The central bank argues a sufficient increase in Canadian exports will prompt business to invest more, expediting a re-balancing of growth away from indebted households to more sustainable drivers. Canada’s top two exports are oil and autos, the first of which is tied to global gasoline demand and the latter to U.S. consumers, reinforcing the view that America’s economic engine is also, to a certain extent, Canada’s.
Financial markets reacted immediately to the deterioration in U.S. job growth and the implications for its northern neighbor. The implied odds of a Bank of Canada rate cut by the end of 2016 surging to 30 percent in the aftermath of the report, from 14 percent Thursday. Bank of Canada Governor Stephen Poloz has indicated that it would take a “significant” negative shock to provoke another rate cut.
“In the event that either U.S. growth or exports disappoint further, it will fall to a stretched consumer and housing market to sustain momentum,” said David Tulk, Head of Global Macro Strategy at TD Securities in Toronto.
Given the U.S. focus of the weakness of Friday’s data, the Canadian dollar advanced sharply against the greenback.
A stronger loonie makes exports less attractive to foreigners and cheaper for Canadians to import goods from abroad. As such, these foreign exchange fluctuations are supportive of the type of trade report Canada received in April, in which import volumes rose by more than export shipments — a negative for real economic growth.
“The Bank of Canada should be more cautious with respect to what is happening on the trade side of the picture than it has let on to date and more cautious toward the currency in light of reduced probabilities that the Fed will provide an assist to Canada through the dollar,” Derek Holt, Scotiabank Vice-President of Economics, wrote in a note to clients.

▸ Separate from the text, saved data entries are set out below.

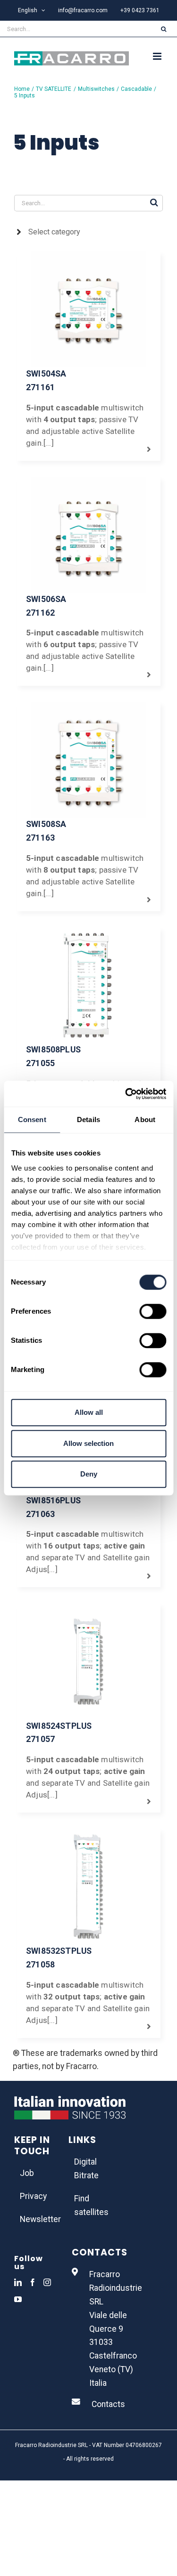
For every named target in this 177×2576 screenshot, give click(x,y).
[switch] (152, 1311)
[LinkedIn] (18, 2282)
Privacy (33, 2196)
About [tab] (145, 1119)
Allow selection (88, 1443)
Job (27, 2173)
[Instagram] (47, 2282)
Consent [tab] (32, 1119)
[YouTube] (18, 2299)
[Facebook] (32, 2282)
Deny (88, 1474)
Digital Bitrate (86, 2168)
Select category (54, 231)
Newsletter (35, 2219)
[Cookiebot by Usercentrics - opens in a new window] (126, 1094)
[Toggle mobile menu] (158, 56)
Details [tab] (88, 1119)
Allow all (89, 1412)
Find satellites (89, 2205)
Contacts (108, 2404)
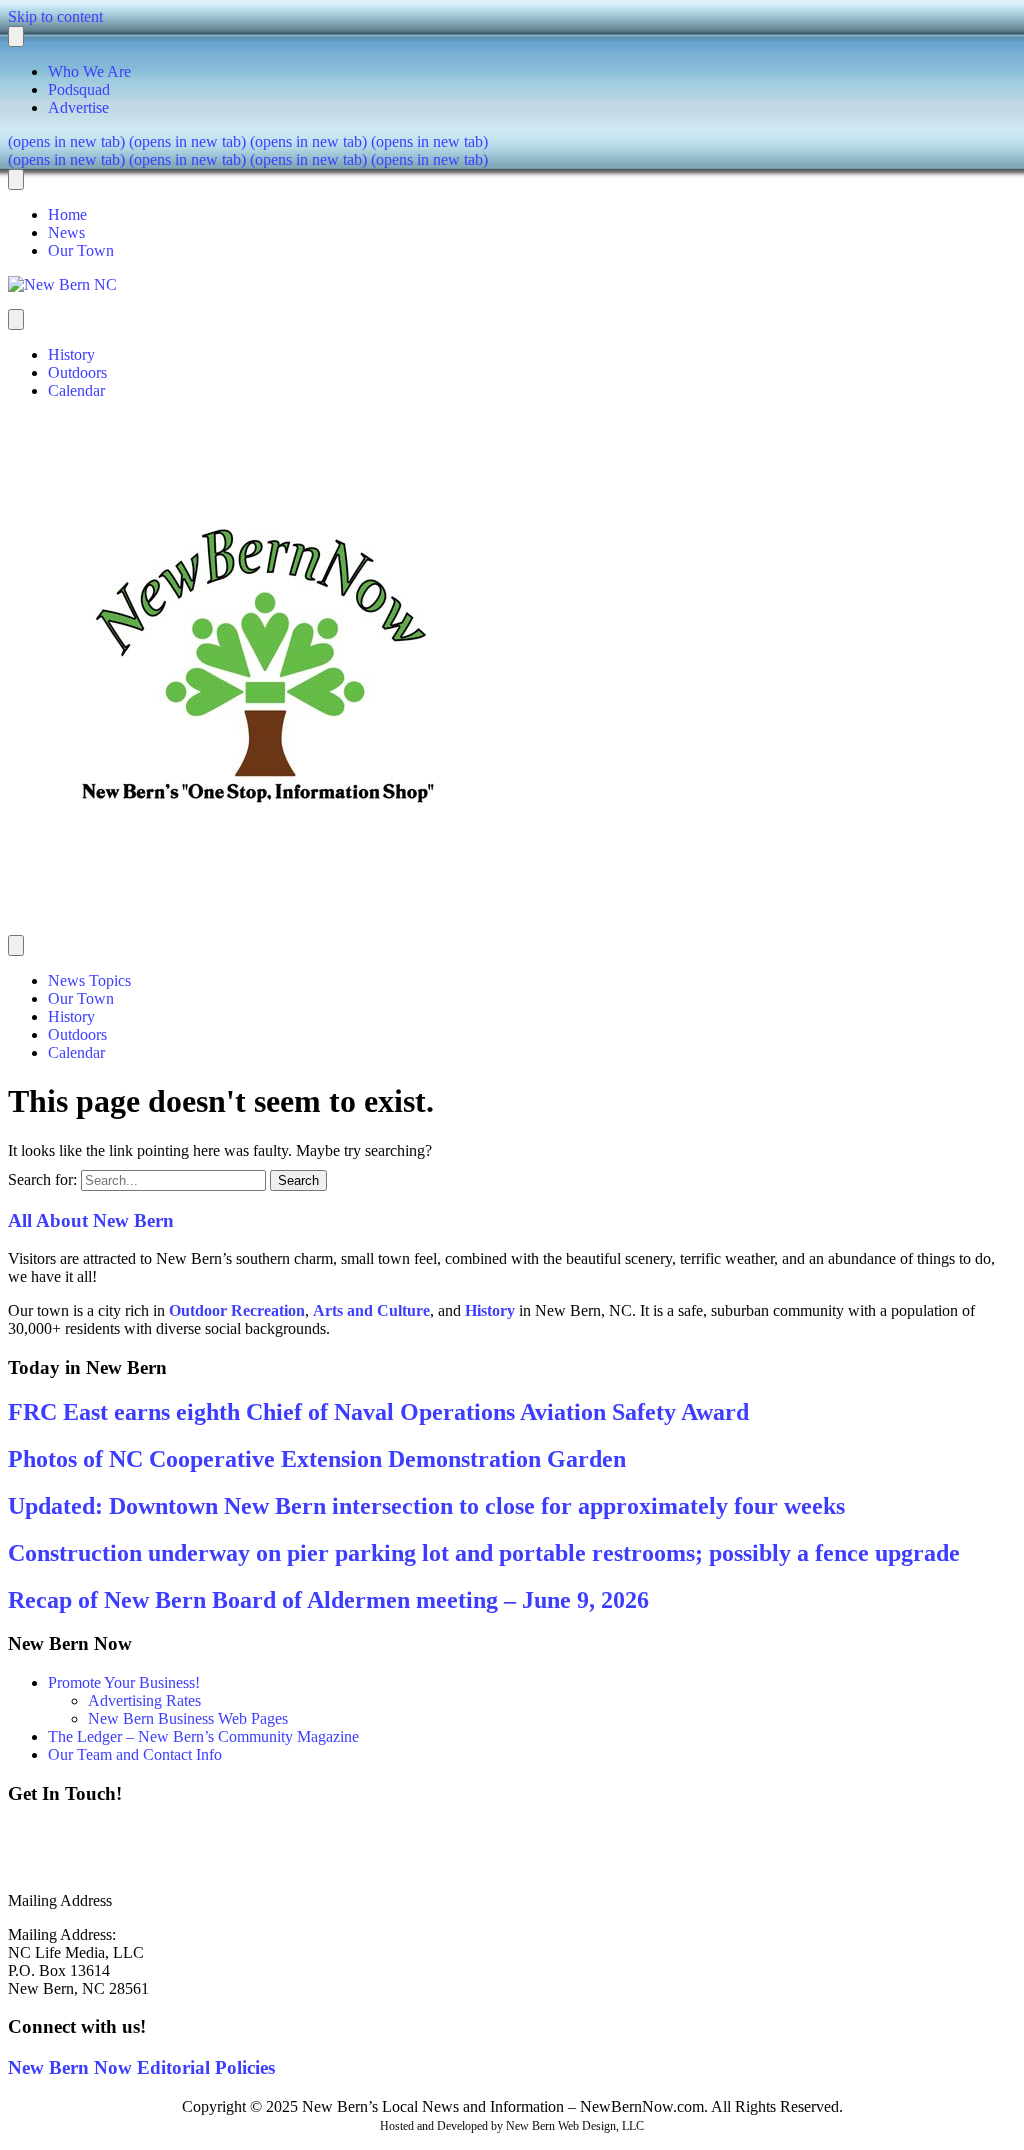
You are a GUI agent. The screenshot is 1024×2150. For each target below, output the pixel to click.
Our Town (81, 250)
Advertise (78, 107)
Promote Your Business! (124, 1682)
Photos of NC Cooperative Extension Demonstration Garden (317, 1459)
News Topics (89, 980)
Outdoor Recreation (237, 1310)
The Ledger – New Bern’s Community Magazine (203, 1736)
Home (67, 214)
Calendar (76, 390)
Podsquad (79, 89)
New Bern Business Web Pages (188, 1718)
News (66, 232)
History (71, 354)
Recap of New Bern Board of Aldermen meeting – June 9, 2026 (328, 1600)
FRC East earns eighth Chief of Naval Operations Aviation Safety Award (378, 1412)
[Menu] (16, 36)
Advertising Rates (144, 1700)
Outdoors (77, 372)
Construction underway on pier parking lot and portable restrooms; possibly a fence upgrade (484, 1553)
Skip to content (55, 16)
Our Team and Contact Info (135, 1754)
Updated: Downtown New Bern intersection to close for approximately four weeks (426, 1506)
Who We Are (89, 71)
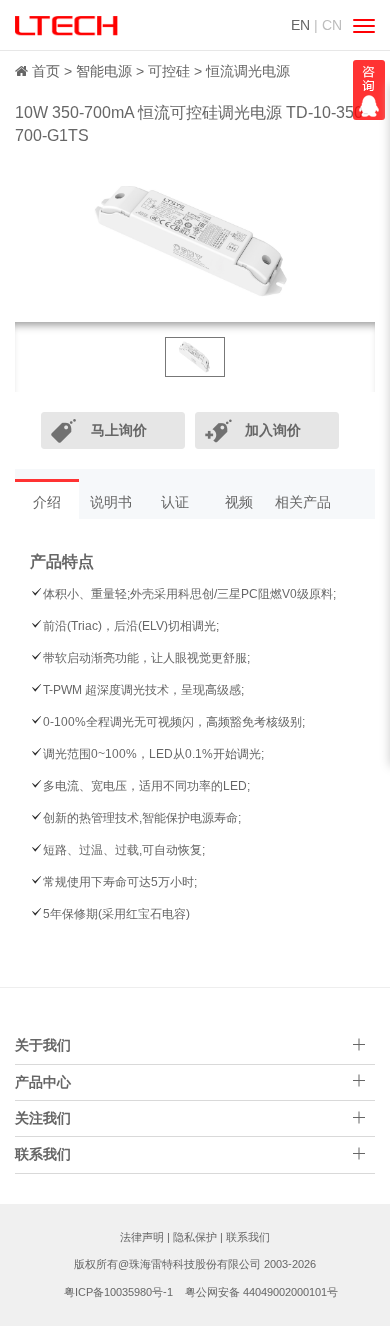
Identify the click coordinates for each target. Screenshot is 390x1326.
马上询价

This backdrop warrants, at minimum, a “long pause” by Poloz, said Holt.
While it’s far from his base case, CIBC World Markets Chief Economist Avery Shenfeld acknowledged that there is a risk the yawning gap between solid payroll growth and weak economic growth for the U.S. in the first quarter could be resolved by anemic job growth rather than an uptick in output growth.
“The clouds on the U.S. outlook after today’s data are therefore a reason to worry about an extension of Canadian Q2 softness into the second half,” he cautioned. “But the clouds are not yet dark enough to hit the panic button.”